Materials and methods: 4 weeks before reconstruction the stricture is opened by visual urethrotomy (VU) and the extension is determined. For reconstruction a 10 Fr. Catheter is inserted by smoothly dilating the urethra. Skin incision runs laterally to the urethra up to the coronary sulcus. The corpus spongiosum is exposed and the glans is undermined from the coronary sulcus to the tip of it, which is perforated. The strictured urethra is incised from the meatus up to the healthy part of the urethra without transecting the glans. BMG is implanted ventrally by a running suture 6.0 monocryl. The graft is shifted under the glans to the tip of it, trimmed and sutured to the glans epithelium so that the meatus is open for 24 Fr. The graft is covered by corpus spongiosum after inserting a 20 Fr. catheter by a running suture 4.0. This is possible because 4 weeks before a VU has been performed and the tissue is still smooth.

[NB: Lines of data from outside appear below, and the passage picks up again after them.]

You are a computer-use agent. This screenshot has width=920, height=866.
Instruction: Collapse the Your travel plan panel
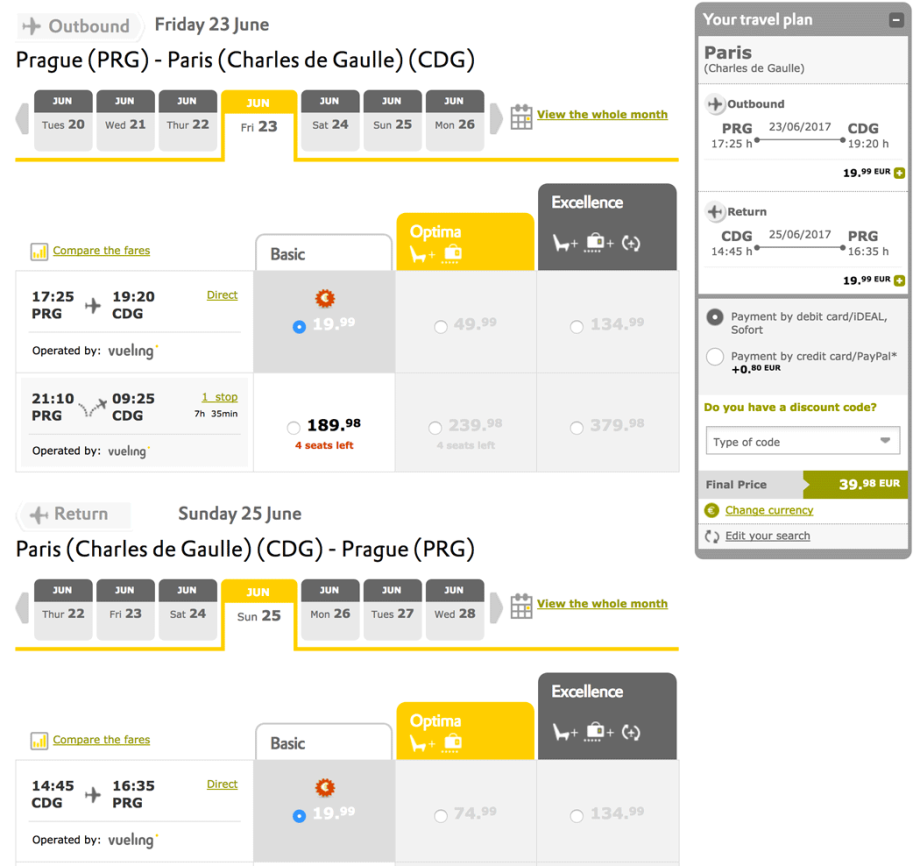pyautogui.click(x=898, y=20)
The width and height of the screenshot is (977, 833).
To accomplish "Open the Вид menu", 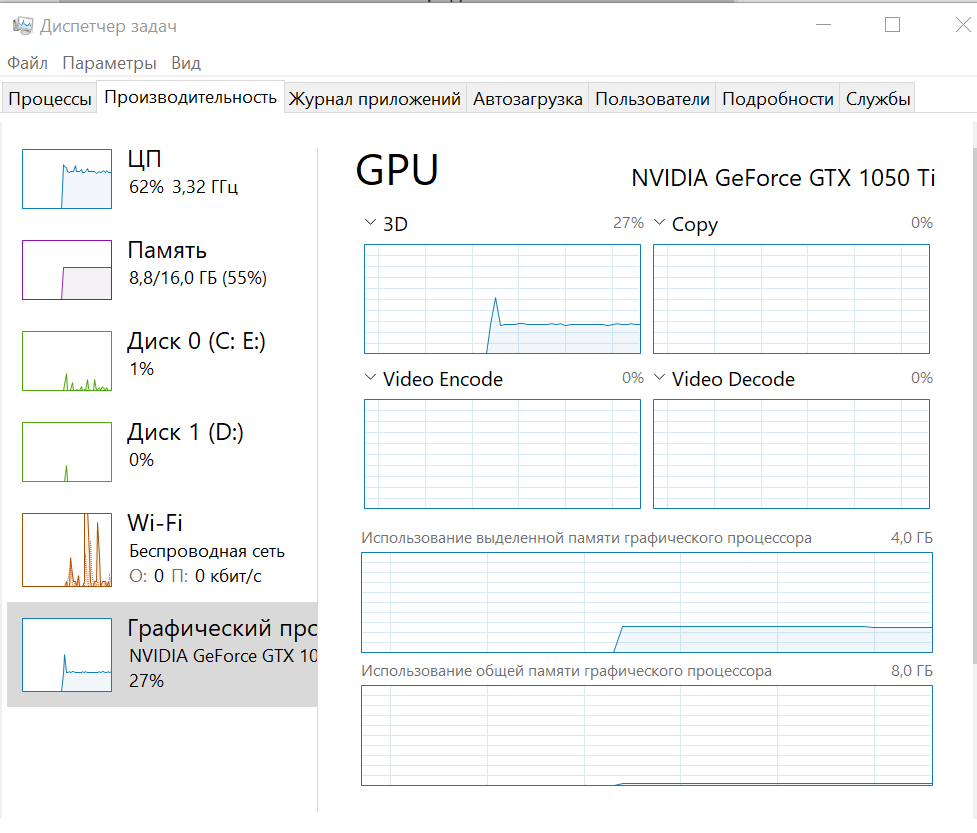I will 186,63.
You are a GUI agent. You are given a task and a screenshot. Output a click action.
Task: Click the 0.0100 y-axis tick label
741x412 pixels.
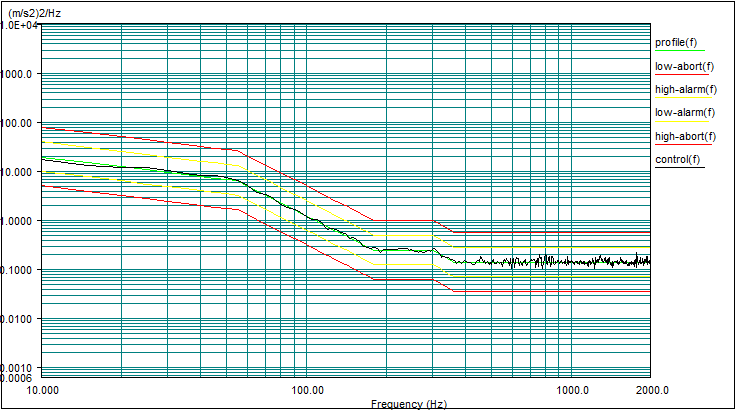[19, 319]
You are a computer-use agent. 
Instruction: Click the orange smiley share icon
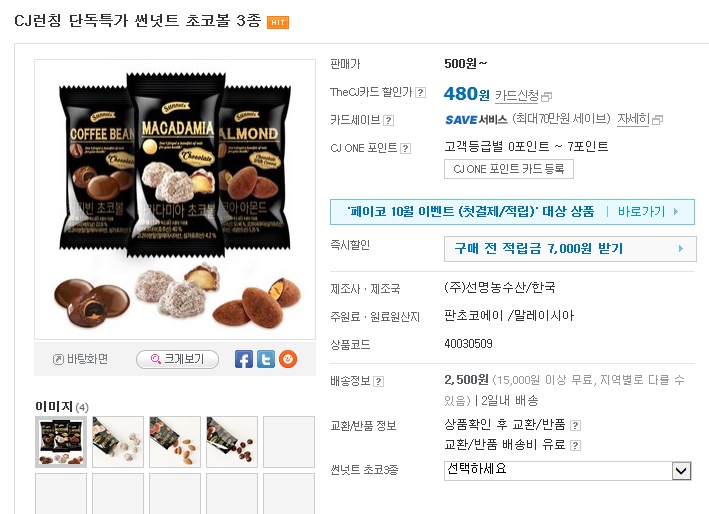[288, 359]
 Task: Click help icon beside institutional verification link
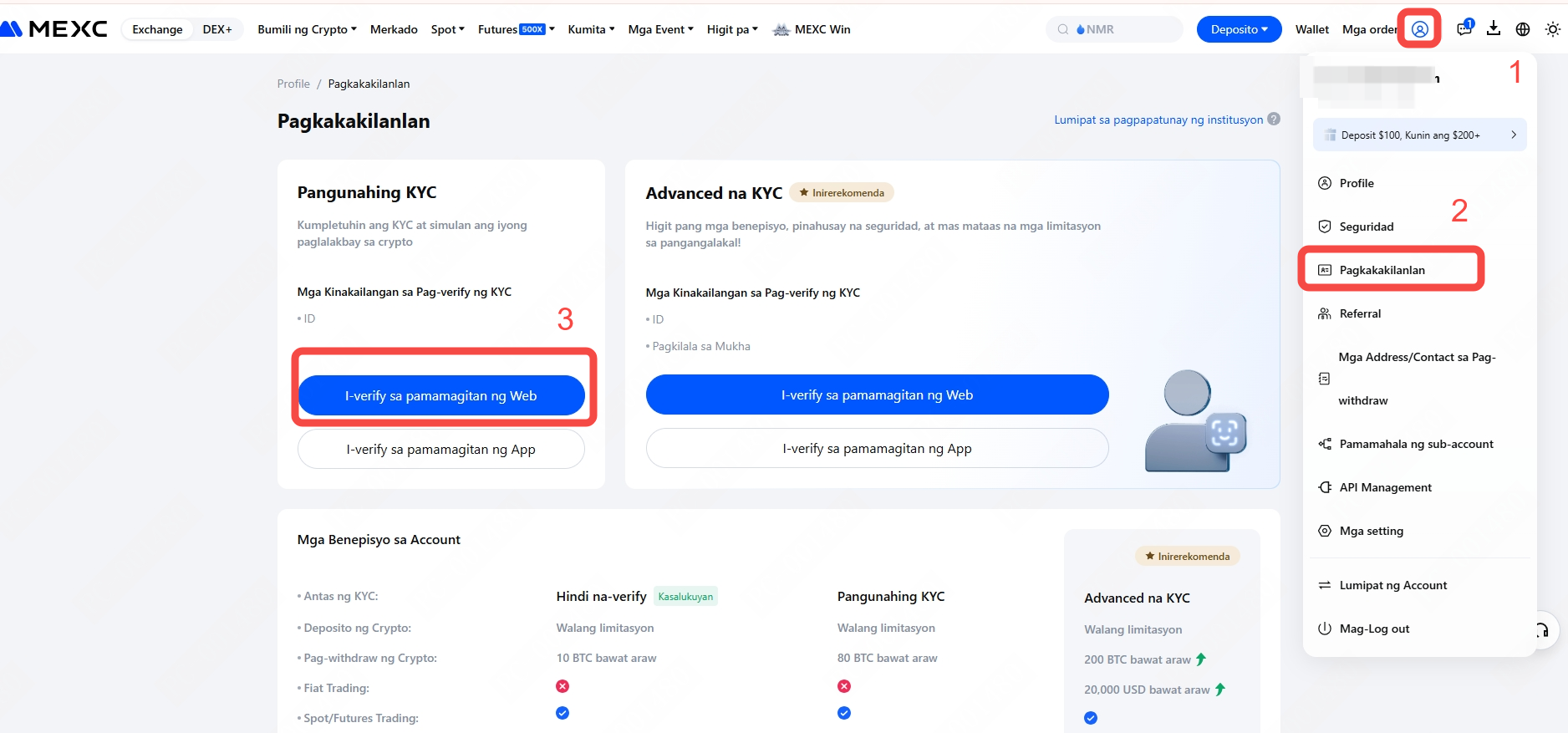coord(1274,120)
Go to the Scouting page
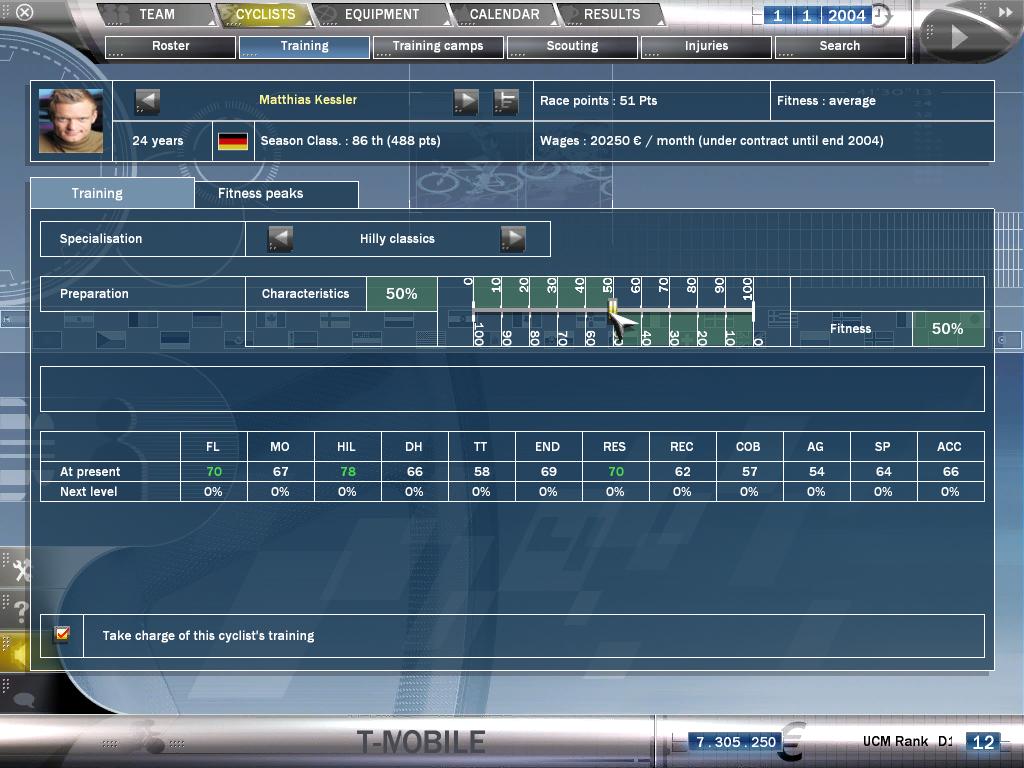1024x768 pixels. coord(572,46)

The wound is closed and the indwelling catheter is kept in place for 1 and the suprapubic tube for 3 weeks respectively.
Results: By a mean follow up of more than 3 years we have performed more than 50 procedures without any recurrence at the meatus.
Conclusion: Buccal mucosa graft is not only an excellent tissue for the reconstruction of strictures of the bulbar but also for the distal urethra and meatus caused by lichen sclerosis.